— What to do —
Reproduce the entries from the line with "Click the chart scroll-left double arrow icon" up to and including the line with "pyautogui.click(x=9, y=561)", swapping "double arrow" for "single arrow" and leaving everything else unchanged.

— Input —
++++

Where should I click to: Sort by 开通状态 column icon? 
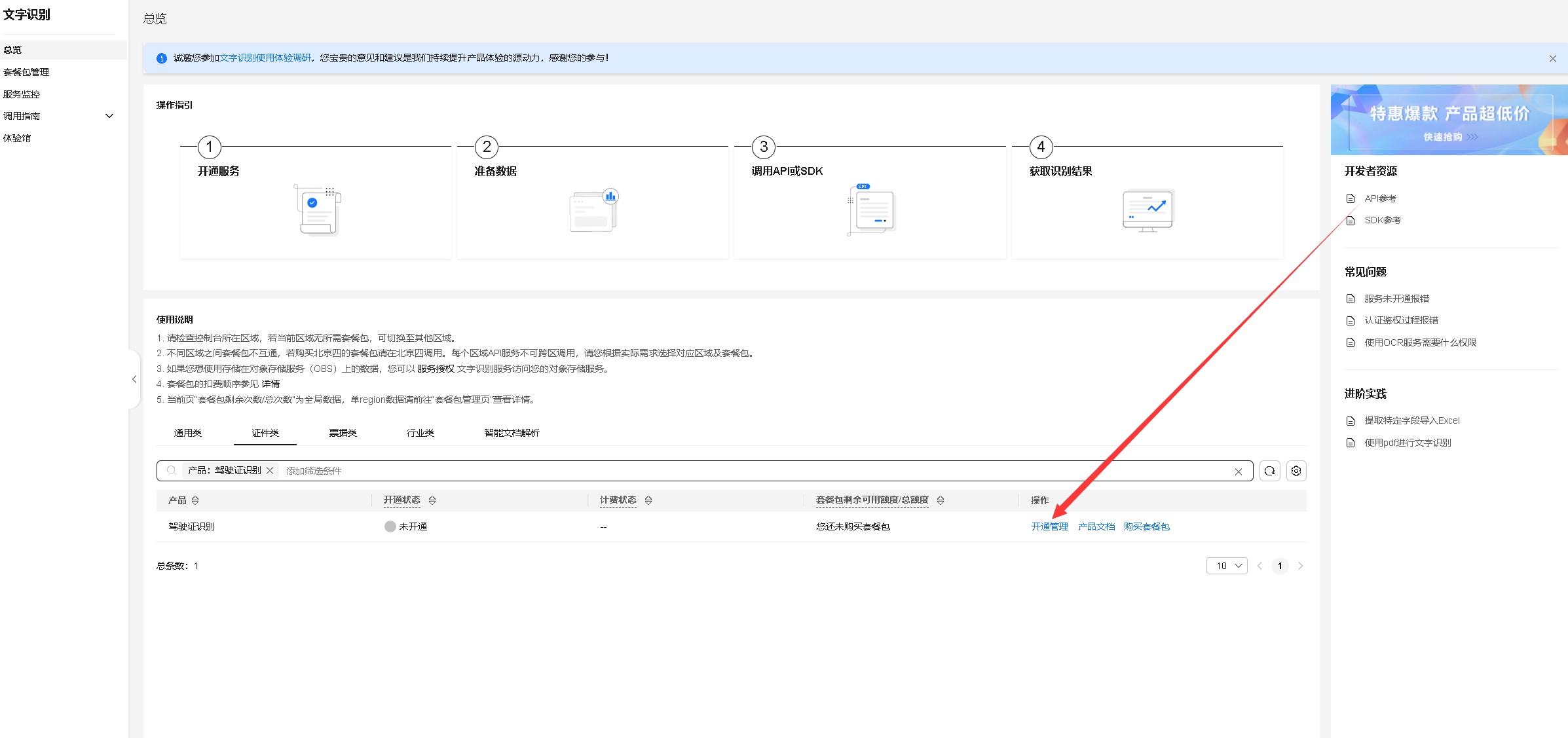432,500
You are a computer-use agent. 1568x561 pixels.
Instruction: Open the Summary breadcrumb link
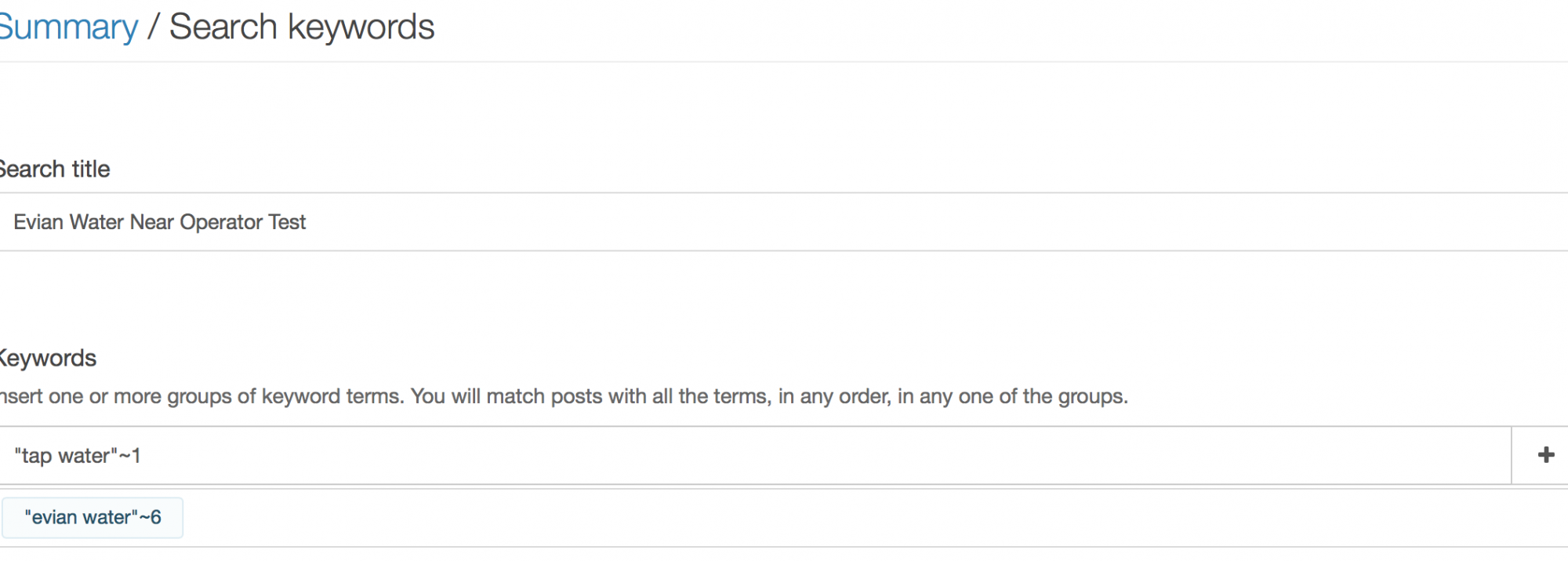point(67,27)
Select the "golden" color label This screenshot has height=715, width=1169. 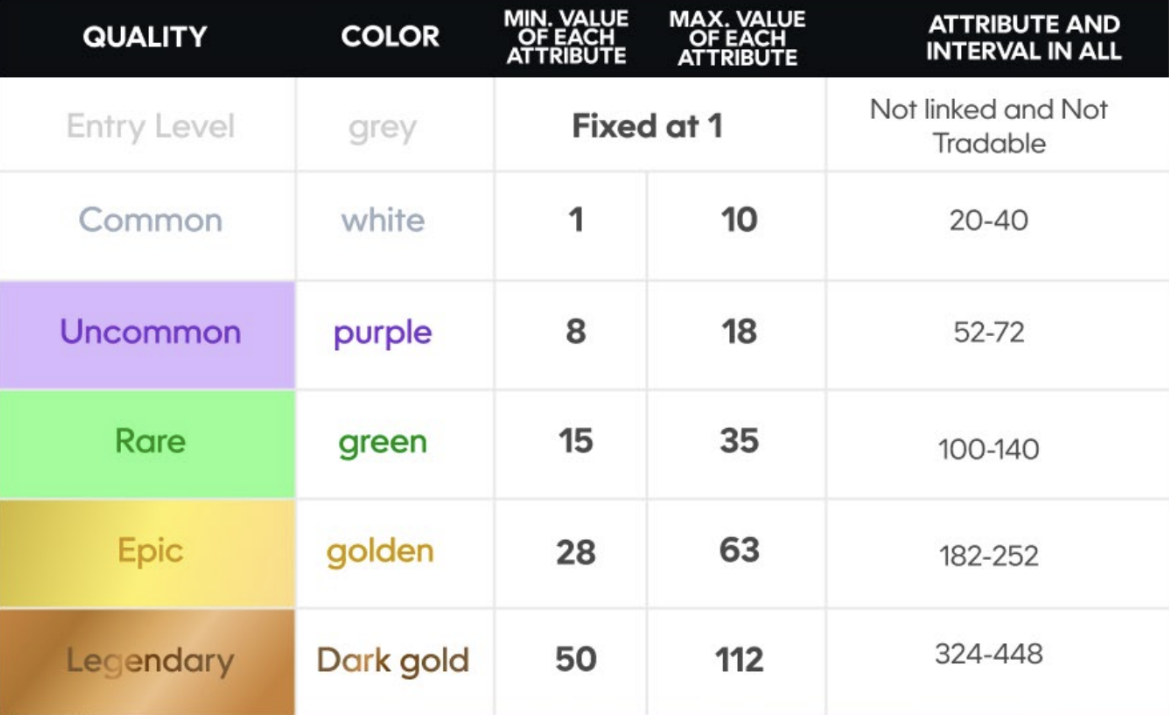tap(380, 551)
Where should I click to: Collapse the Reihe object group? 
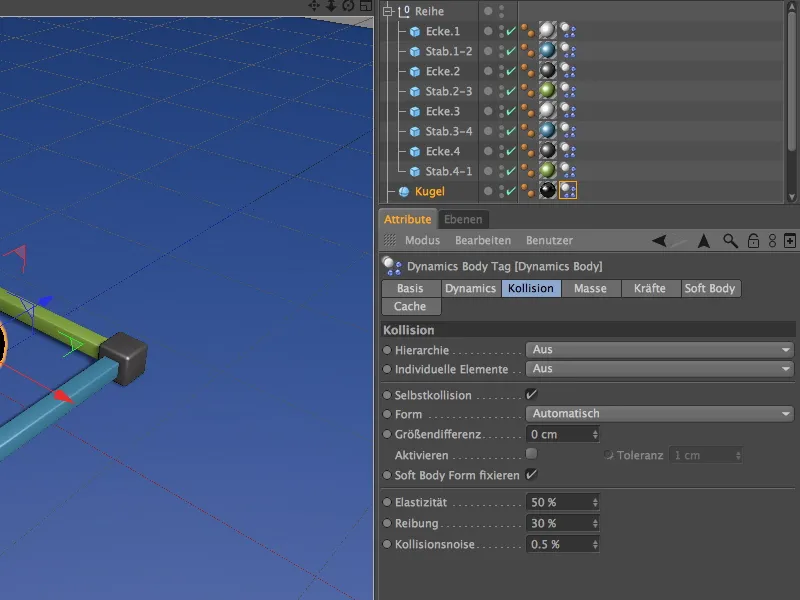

++++

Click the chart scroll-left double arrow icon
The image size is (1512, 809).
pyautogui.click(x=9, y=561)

++++

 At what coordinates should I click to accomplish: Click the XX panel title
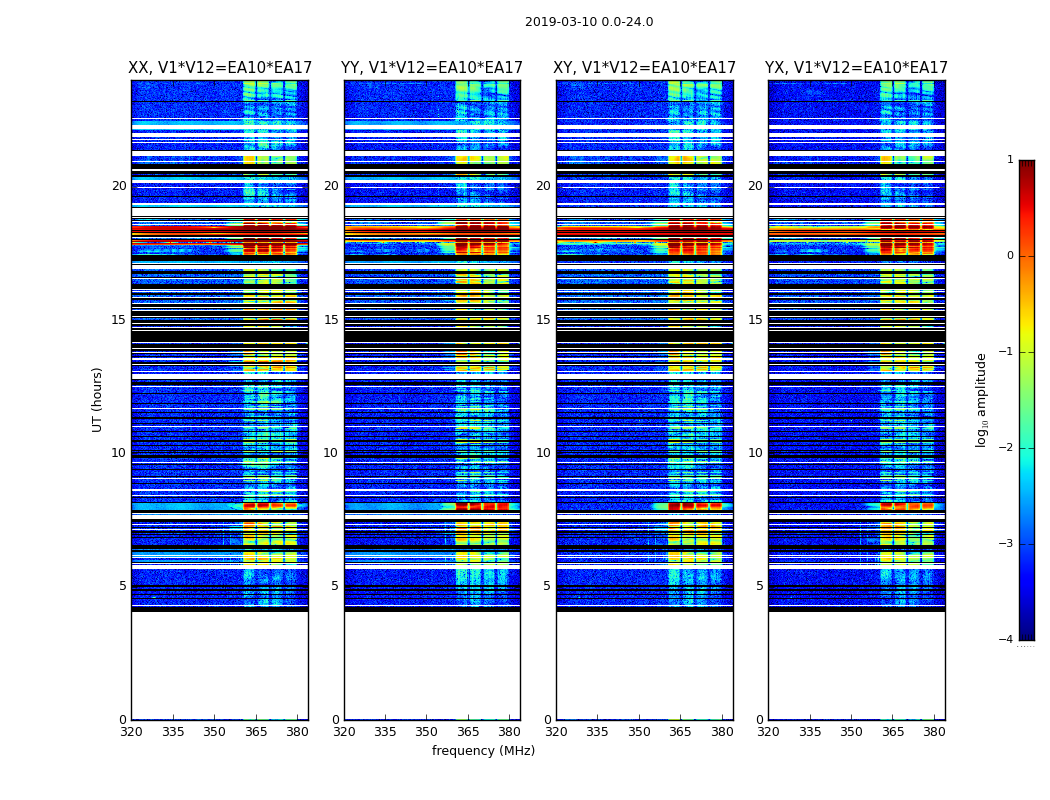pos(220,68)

++++

— Full response —
Click the chart scroll-left single arrow icon
The image size is (1512, 809).
pyautogui.click(x=9, y=561)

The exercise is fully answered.